ABC’s acting general manager, David Anderson, was called in to answer Leyonhjelm’s concerns at a recent Senate Estimates hearing.

A media release outlined ABC’s response, which advised that they had twice as many Greens senator interviews than Labor senators — 24 compared to 11 respectively, within a year.

Leyonhjelm was quick to pounce on the inconsistency that such a skewed result will form:

It beggars belief that the ABC has given the Greens more than double the airtime of Labor, even though Labor is the official opposition, has nearly three times more senators (26 compared to 9) and more than four times the community support of the Greens.

The ABC’s generosity towards the Greens knows no bounds, it seems, offering its senators half the airtime afforded to Government senators (numbering 31 in the Senate). And Coalition interviewees are typically Government ministers being cross-examined on government policies they are implementing.

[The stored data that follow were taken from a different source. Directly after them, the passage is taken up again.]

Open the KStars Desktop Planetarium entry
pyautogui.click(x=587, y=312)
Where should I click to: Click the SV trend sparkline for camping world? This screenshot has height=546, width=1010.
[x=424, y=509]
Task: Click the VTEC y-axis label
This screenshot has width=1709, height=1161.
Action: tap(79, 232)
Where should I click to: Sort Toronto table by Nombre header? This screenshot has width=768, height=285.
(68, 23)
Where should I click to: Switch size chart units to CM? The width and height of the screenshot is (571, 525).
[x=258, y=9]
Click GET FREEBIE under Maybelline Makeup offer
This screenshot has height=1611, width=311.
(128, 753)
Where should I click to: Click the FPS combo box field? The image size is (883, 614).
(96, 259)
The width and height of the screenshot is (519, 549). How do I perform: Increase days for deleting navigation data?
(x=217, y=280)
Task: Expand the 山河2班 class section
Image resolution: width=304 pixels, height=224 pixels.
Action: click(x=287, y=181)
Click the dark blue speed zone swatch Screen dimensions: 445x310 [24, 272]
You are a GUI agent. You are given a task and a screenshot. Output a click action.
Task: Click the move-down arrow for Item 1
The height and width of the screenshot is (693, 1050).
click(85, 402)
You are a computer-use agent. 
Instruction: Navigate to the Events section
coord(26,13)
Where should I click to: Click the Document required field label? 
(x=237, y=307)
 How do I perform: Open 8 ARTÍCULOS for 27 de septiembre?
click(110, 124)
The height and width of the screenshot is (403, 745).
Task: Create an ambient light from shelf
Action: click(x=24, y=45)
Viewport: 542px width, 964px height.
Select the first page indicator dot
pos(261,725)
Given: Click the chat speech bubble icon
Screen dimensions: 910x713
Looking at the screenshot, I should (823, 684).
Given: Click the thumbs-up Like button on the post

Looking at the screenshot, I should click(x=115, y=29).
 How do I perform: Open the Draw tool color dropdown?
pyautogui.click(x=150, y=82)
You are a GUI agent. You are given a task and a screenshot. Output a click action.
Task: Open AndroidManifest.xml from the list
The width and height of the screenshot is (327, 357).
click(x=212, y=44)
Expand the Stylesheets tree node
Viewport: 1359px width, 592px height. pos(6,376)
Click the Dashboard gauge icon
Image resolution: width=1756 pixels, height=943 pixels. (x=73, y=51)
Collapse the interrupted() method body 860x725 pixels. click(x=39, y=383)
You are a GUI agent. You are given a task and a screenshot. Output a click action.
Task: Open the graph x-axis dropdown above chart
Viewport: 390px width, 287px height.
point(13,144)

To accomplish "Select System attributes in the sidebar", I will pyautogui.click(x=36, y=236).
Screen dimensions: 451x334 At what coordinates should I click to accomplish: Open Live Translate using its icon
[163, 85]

It clearly isn’t a minor oversight, or coincidental result. Because think about it, 24 interviews in total means nearly every Greens senator would had to have been interviewed three times in a year. That doesn’t just happen by accident.

And that’s only one element of a larger problem.

A no-tread zone for the ABC

ABC figures also show that the entire 10-member crossbench get only two-thirds of the airtime than that of the Greens in the Senate.

This, as Leyonhjelm points out, isn’t just biased, but also journalistically incorrect:

Because of their fringe views, the Greens are rarely in a position to determine parliamentary outcomes in the Senate, so the ABC’s argument that editorial decisions are based on relevancy or newsworthiness just don’t wash.

Whenever Labor opposes the Government, the Greens side with Labor. The rest of the crossbench are the real decision makers, but the ABC appears to have made the editorial decision to de-platform them.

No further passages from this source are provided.